Es gibt allerdings auch Lehrmeinungen, nach denen ein höherer Leidensdruck nicht zwangsläufig zu positiven Veränderungen führt, sondern im Gegenteil der Betroffene erst durch unterstützende Maßnahmen in einen Zustand höherer Lebensqualität versetzt werden müsse, um aus dieser gestärkten Position heraus eigene Aktivitäten zur Besserung seines Zustands entwickeln zu können.
Der Begriff ist kein Synonym für Schmerzempfindung, da die Erwartung drohender Nachteile für das Ausmaß des Leidensdrucks häufig eine größere Rolle spielen kann als der akute Schmerz.

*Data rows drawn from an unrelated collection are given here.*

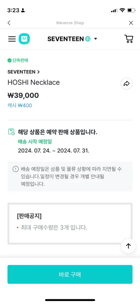Go back with the left chevron

(x=9, y=23)
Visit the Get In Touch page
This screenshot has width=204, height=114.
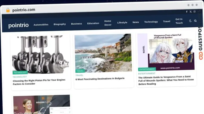coord(179,21)
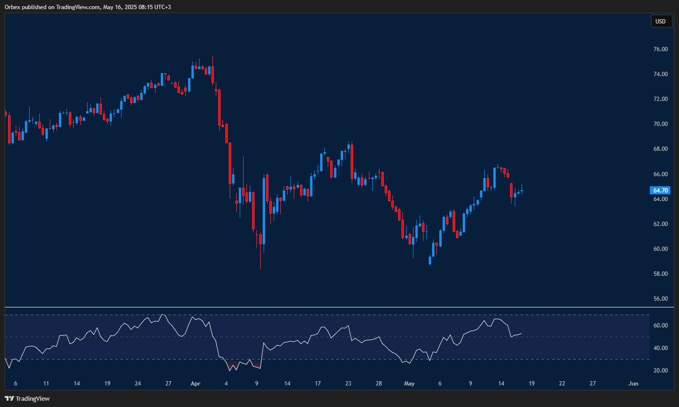The width and height of the screenshot is (679, 407).
Task: Select the Jun label on the time axis
Action: 633,384
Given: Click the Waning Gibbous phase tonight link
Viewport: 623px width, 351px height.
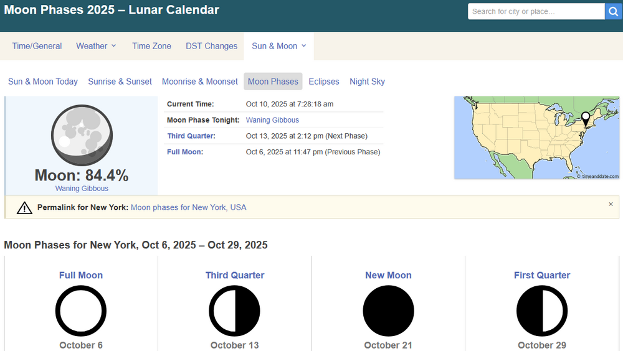Looking at the screenshot, I should (x=272, y=120).
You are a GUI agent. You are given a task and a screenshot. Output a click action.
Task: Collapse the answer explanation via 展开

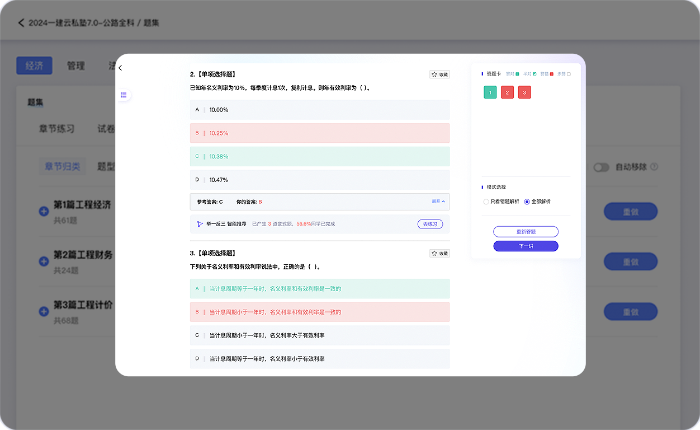pos(438,202)
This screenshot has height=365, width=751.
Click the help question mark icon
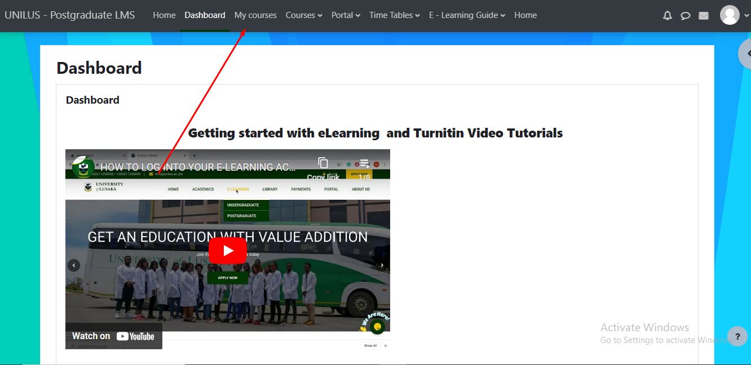[737, 336]
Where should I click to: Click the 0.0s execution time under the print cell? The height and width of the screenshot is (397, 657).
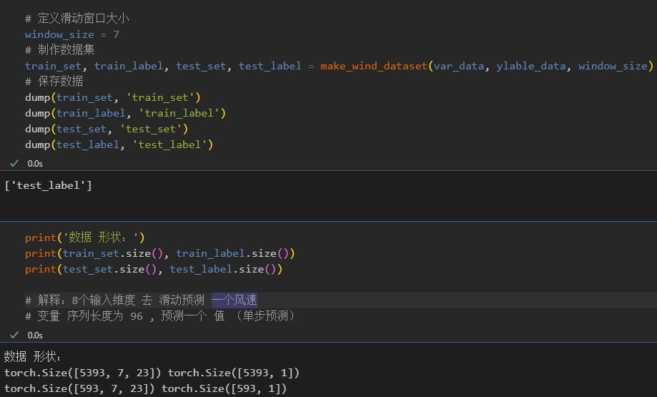click(x=35, y=335)
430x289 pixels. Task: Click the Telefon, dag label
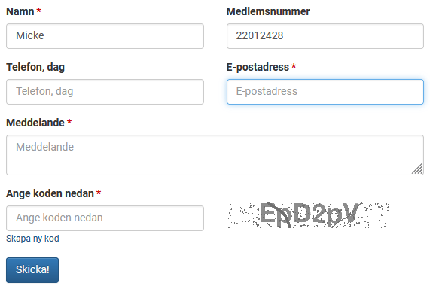click(35, 67)
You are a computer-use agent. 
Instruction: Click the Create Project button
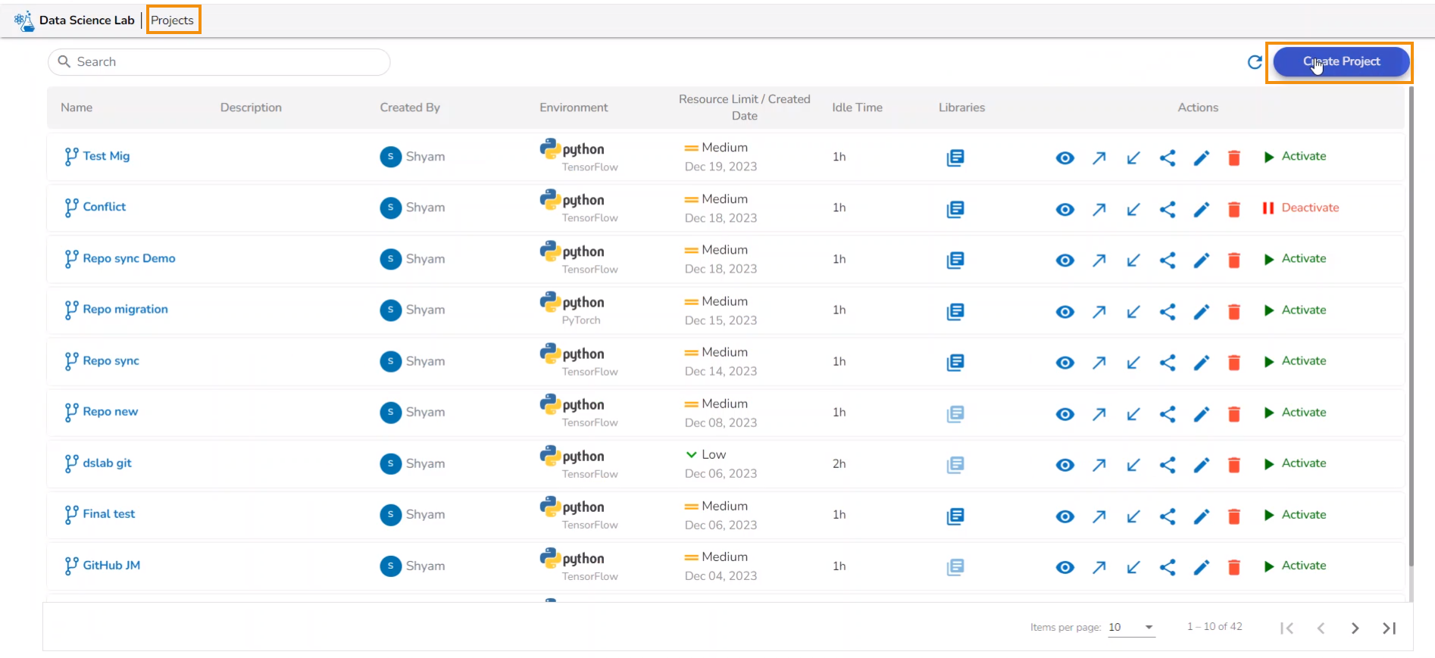click(x=1340, y=62)
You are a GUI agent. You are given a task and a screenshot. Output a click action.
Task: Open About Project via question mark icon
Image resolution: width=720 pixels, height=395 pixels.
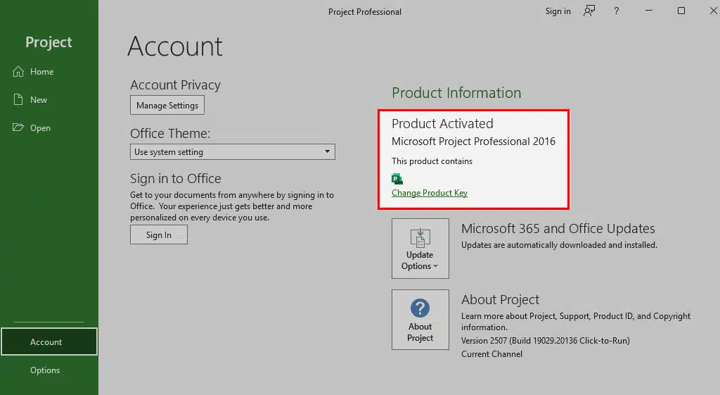point(420,308)
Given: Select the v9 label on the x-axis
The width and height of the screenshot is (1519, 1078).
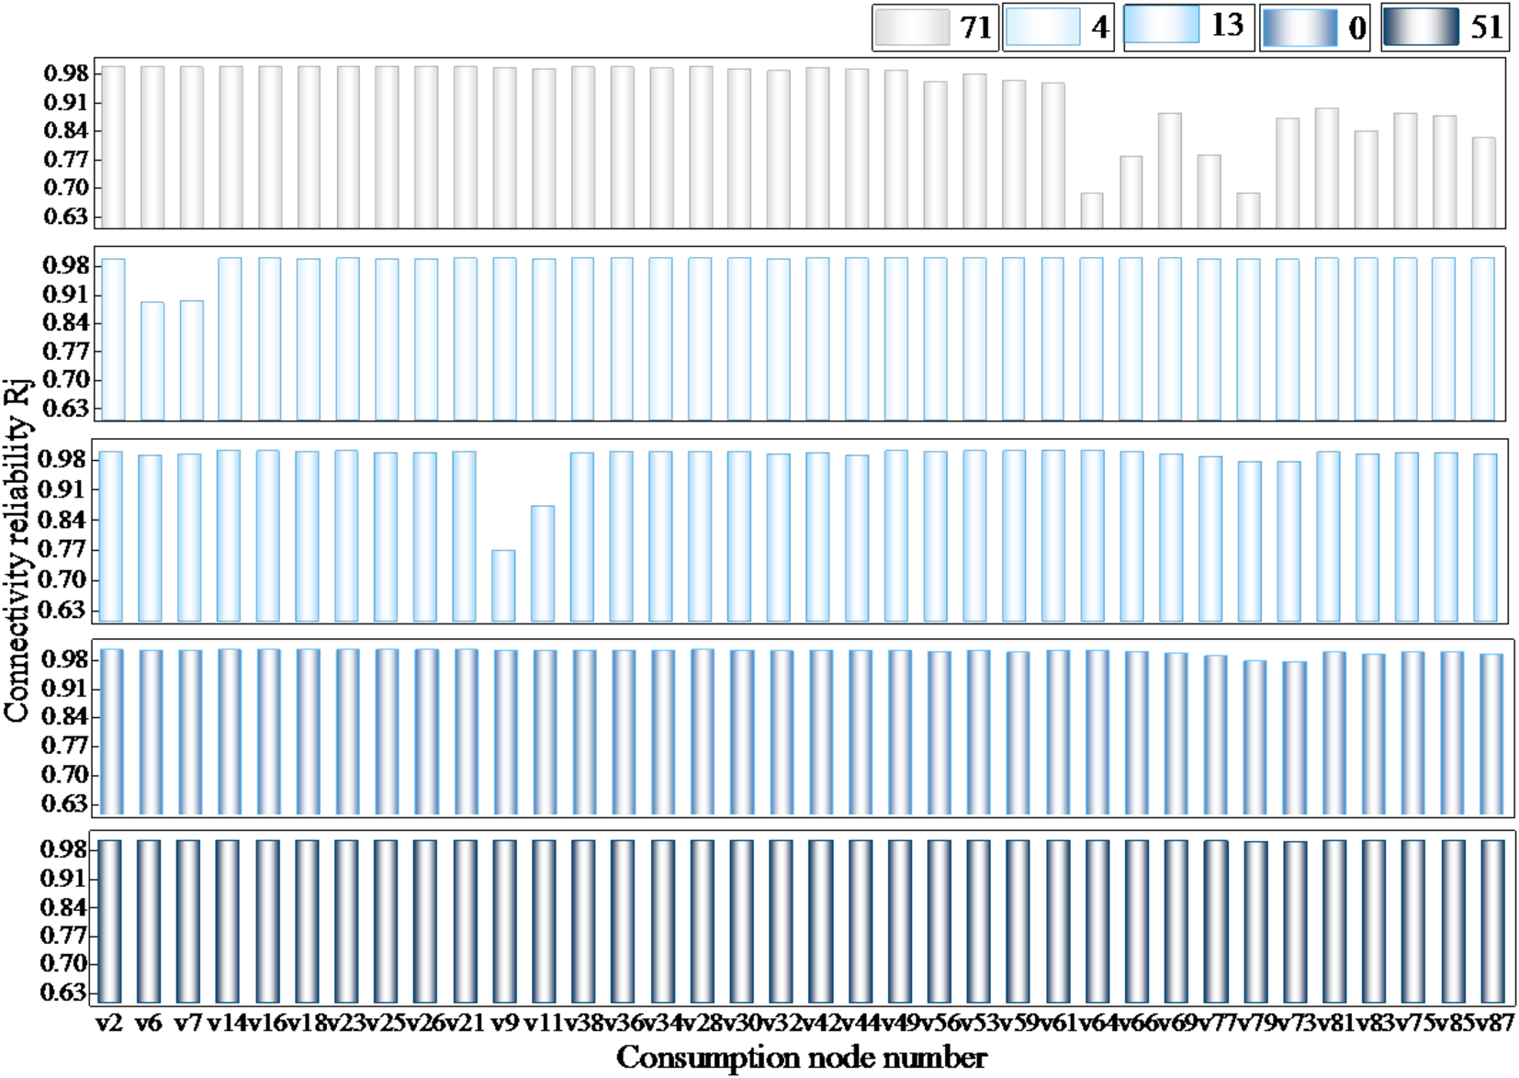Looking at the screenshot, I should [x=503, y=1023].
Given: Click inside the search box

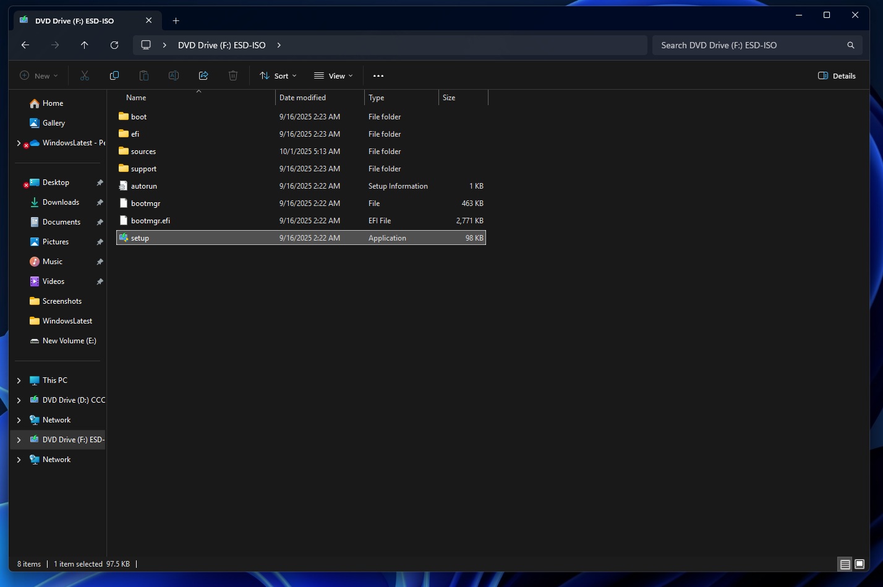Looking at the screenshot, I should (x=742, y=45).
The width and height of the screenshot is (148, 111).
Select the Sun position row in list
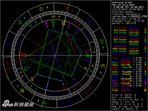click(129, 58)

In Theorien der Managementberatung spielt der Begriff des Leidensdrucks als taktisches Moment der Mitarbeiterführung, insbesondere auf dem Gebiet der Verhaltensmodifikation eine bedeutende Rolle. Hierbei wird davon ausgegangen, dass rationale Einsicht bei Menschen in der Praxis keine Handlungskonsequenzen auslöst. Das abendländische Vorhaben der Aufklärung sei in diesem Sinn letzten Endes gescheitert, wie zuletzt die vergeblichen politischen Ansätze der Studentenbewegung gezeigt hätten; Appelle an die Vernunft verhallten angeblich folgenlos. Moderne Menschenführung sei stattdessen nur über eine Kombination der gezielten Erzeugung von Leidensdruck und des gleichzeitigen Weckens von Hoffnungserwartungen zu realisieren (Prinzip „Zuckerbrot und Peitsche“), um, aus der Sicht des Managements, Widerstände gegen Veränderungen zu beseitigen.